[GIVEN DATA — start]

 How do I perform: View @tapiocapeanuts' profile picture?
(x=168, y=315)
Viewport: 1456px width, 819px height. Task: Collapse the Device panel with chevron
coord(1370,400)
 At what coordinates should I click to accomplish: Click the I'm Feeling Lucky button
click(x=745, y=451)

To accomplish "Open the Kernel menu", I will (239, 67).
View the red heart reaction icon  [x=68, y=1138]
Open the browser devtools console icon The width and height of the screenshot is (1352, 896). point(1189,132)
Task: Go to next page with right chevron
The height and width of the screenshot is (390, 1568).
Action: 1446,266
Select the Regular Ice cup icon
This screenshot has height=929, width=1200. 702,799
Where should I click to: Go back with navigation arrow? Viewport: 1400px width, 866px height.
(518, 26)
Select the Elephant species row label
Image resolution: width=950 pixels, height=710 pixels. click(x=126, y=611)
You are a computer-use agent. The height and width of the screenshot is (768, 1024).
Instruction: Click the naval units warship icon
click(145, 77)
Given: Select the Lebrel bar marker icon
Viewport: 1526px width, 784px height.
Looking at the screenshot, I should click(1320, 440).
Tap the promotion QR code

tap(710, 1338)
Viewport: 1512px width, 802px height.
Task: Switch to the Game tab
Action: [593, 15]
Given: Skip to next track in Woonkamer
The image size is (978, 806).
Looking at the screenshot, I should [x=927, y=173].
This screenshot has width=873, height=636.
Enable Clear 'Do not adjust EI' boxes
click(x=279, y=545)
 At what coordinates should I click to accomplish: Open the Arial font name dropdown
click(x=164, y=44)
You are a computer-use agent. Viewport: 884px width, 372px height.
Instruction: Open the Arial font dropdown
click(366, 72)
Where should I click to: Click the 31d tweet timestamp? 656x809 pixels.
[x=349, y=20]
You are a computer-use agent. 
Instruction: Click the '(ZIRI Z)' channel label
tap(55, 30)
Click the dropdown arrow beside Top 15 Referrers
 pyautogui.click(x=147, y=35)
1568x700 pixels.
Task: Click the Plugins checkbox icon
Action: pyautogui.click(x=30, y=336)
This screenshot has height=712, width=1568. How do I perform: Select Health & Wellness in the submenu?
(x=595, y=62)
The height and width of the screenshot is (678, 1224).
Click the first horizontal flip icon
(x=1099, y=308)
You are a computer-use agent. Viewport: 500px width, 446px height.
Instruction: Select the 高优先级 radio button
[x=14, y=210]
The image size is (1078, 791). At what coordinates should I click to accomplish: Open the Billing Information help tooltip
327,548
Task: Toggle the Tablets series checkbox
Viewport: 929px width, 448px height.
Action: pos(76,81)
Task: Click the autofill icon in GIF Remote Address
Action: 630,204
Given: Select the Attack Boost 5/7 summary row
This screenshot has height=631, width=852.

[GIVEN DATA — finish]

■ WHAT NEEDS TO BE DONE ■
Return word for word the lines above from the line with "The height and width of the screenshot is (390, 1568)." to the line with "This screenshot has width=873, height=636.", including both and leaving out all others.

■ SOLUTION FOR THIS PROBLEM ■
The height and width of the screenshot is (390, 1568).
Action: 1446,266
Select the Regular Ice cup icon
This screenshot has height=929, width=1200. 702,799
Where should I click to: Go back with navigation arrow? Viewport: 1400px width, 866px height.
(518, 26)
Select the Elephant species row label
Image resolution: width=950 pixels, height=710 pixels. click(x=126, y=611)
You are a computer-use agent. The height and width of the screenshot is (768, 1024).
Instruction: Click the naval units warship icon
click(145, 77)
Given: Select the Lebrel bar marker icon
Viewport: 1526px width, 784px height.
Looking at the screenshot, I should click(1320, 440).
Tap the promotion QR code

tap(710, 1338)
Viewport: 1512px width, 802px height.
Task: Switch to the Game tab
Action: [593, 15]
Given: Skip to next track in Woonkamer
The image size is (978, 806).
Looking at the screenshot, I should [x=927, y=173].
This screenshot has width=873, height=636.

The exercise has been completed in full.